From 2001 to 2024, MIT received an estimated $3.6 billion from Qatar – one of its largest foreign donors. The agreements and any attached conditions remain opaque. The hypocrisy is clear. In order to qualify for federal funds – on climate, DEI, and sustainability – MIT grant recipients must accept ideological conditions. Yet the institute cannot protect Jewish students under existing civil rights law.
Despite these failings, President Kornbluth has issued repeated statements condemning antisemitism, including one in August 2024 after Mapping Project materials resurfaced. “Antisemitism is totally unacceptable in our community,” she wrote. Critics complain her words are feckless without corresponding action. Her defenders argue she is attempting to thread the needle between free speech and student safety, a daunting task under MIT’s governance model.
The MIT Corporation has remained fully supportive of President Kornbluth. In a Dec. 8, 2023, statement, the board praised her “judgment, integrity, and moral compass,” and affirmed its confidence in her leadership. That support has remained consistent as of this writing.
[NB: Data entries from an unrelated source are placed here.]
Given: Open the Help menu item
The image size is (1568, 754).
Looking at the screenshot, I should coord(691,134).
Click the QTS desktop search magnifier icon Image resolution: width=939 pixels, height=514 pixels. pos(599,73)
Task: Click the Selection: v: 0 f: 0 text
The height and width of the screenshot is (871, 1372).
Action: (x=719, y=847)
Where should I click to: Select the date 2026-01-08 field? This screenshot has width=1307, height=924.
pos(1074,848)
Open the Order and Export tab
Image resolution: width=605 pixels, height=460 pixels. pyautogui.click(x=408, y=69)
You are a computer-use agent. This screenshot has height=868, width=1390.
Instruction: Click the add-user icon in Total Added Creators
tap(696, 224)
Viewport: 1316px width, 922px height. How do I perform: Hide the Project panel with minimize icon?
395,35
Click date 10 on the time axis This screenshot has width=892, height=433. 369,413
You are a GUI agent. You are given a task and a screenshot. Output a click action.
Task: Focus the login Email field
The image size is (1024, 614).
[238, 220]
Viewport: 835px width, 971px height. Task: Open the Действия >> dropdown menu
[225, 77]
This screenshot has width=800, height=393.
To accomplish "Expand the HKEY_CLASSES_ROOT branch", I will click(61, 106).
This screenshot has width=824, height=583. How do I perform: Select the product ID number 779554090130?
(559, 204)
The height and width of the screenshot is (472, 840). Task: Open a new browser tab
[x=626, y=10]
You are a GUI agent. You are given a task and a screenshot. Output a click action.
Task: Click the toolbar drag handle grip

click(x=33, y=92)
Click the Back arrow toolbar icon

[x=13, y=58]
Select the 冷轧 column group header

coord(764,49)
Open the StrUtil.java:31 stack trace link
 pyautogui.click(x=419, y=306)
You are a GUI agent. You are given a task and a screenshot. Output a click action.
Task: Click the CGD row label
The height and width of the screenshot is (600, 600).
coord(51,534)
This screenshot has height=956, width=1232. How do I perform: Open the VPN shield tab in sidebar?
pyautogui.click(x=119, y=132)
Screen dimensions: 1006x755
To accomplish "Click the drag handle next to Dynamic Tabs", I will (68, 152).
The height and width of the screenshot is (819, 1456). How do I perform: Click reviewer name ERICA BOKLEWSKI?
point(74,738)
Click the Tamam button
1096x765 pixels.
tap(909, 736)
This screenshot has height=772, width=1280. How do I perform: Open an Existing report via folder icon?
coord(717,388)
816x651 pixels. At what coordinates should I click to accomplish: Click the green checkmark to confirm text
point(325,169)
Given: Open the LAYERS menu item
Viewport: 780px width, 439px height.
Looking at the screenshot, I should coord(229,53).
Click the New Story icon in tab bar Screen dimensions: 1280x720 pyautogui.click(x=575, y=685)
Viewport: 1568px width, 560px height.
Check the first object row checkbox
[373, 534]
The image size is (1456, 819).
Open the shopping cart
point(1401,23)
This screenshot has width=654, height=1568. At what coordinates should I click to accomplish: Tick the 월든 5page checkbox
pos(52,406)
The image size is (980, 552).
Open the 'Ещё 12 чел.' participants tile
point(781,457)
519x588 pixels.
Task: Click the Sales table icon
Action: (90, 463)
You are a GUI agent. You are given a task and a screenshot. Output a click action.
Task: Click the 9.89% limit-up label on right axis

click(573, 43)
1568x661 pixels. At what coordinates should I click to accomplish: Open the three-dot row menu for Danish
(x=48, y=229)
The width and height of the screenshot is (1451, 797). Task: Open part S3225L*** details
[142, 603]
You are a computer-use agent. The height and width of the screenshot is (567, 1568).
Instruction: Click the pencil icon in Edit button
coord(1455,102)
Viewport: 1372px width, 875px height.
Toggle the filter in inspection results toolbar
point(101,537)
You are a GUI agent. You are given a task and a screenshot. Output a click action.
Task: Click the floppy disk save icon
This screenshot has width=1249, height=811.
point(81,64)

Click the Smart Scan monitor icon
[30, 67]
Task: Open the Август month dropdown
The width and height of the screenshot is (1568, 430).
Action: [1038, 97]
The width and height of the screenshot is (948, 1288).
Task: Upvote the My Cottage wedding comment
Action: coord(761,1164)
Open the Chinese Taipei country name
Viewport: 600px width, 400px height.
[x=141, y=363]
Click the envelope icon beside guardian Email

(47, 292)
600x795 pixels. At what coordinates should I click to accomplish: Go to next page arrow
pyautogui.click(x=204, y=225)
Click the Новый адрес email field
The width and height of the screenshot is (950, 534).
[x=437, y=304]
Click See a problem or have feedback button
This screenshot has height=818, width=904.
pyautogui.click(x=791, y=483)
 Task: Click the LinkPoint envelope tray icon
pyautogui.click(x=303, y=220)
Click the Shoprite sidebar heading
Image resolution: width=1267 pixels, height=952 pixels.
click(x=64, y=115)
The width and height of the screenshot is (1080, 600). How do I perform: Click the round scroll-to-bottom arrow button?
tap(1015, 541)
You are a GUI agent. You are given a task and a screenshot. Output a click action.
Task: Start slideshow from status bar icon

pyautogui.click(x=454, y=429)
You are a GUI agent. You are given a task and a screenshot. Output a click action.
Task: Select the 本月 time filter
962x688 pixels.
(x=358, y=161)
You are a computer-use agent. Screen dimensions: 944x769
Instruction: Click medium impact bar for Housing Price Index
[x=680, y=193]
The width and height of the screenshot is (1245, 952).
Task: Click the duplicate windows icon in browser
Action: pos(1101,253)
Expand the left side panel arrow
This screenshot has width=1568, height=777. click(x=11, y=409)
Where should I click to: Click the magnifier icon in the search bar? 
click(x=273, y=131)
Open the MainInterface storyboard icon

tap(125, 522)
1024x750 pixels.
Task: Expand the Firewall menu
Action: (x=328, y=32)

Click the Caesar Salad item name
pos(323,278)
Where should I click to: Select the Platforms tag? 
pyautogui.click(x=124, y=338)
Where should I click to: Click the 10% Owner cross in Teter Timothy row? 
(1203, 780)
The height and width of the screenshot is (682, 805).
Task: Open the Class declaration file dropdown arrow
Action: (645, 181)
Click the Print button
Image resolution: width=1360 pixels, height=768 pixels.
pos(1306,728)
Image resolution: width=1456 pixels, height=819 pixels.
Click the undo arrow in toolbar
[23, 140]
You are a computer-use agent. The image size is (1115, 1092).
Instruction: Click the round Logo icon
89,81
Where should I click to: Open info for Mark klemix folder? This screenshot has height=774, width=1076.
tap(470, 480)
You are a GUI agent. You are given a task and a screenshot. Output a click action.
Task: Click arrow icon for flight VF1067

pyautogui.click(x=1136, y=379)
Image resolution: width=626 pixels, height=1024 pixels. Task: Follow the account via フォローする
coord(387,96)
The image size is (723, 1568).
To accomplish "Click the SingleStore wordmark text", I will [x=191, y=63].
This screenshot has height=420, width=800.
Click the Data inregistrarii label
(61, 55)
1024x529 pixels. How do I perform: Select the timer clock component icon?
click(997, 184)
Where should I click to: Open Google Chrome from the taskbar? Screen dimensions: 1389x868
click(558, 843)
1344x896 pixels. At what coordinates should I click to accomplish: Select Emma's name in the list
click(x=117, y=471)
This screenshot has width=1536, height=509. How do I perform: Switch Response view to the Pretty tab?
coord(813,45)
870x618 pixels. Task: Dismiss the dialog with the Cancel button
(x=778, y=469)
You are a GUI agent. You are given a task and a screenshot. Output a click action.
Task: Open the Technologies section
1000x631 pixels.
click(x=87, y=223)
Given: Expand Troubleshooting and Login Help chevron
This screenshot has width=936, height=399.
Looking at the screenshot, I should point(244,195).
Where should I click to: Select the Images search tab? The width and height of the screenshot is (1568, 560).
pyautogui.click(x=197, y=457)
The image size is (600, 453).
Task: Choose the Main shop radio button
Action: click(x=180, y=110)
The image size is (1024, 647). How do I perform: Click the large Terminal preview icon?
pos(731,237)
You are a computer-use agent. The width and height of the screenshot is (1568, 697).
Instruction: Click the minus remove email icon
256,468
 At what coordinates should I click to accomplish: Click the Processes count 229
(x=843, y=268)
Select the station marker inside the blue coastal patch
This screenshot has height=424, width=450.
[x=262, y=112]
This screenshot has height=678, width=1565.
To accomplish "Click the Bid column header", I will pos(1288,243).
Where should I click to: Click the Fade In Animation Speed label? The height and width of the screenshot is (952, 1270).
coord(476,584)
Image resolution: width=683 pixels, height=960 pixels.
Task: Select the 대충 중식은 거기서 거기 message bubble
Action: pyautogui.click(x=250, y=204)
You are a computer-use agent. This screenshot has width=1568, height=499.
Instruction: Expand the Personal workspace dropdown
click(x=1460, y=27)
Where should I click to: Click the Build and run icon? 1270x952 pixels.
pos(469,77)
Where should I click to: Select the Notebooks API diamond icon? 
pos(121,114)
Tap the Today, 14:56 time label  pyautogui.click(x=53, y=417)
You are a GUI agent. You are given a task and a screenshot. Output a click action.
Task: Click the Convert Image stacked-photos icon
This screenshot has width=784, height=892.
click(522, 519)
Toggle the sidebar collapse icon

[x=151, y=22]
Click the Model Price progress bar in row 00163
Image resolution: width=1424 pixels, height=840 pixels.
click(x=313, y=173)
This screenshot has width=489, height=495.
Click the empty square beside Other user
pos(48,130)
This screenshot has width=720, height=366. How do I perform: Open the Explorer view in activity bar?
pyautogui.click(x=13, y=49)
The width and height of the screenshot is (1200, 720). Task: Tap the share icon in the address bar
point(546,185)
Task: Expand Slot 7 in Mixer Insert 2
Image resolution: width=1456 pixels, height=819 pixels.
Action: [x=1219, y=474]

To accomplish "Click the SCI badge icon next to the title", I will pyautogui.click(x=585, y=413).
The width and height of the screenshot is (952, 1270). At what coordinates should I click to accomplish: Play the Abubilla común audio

Policy scrutiny, however, has intensified. The Department of Education opened Title VI investigations into antisemitism and Islamophobia at MIT last fall. In February 2025, the Federal Task Force to Combat Antisemitism announced visits to 10 campuses, with MIT likely among them.
The pressure is mounting, so MIT must act urgently and decisively. It should release a full donor transparency report, disclosing foreign and domestic contributions, and any conditions attached. It should publicly adopt the International Holocaust Remembrance Alliance definition of antisemitism, which is already used by the State Department and other federal agencies as the legal standard for Title VI enforcement. And it should reexamine DEI structures that have failed to protect Jewish students.
The Talmud tells the story of Bar Kamtza, a guest publicly humiliated while the rabbis stood silent. The destruction of Jerusalem, it says, came not from outside enemies but from the cowardice of moral leaders. “Because of [Rabbi] Zekharia ben Avkulas’s misplaced caution,” the text reads, “our Temple was destroyed.”
MIT’s leaders are not being asked to rebuild a city. They are being asked to protect their students.
As Theodore Roosevelt said: “In any moment of decision, the best thing you can do is the right thing. The next best is the wrong thing. The worst thing you can do is nothing.”
MIT has done nothing. That must change.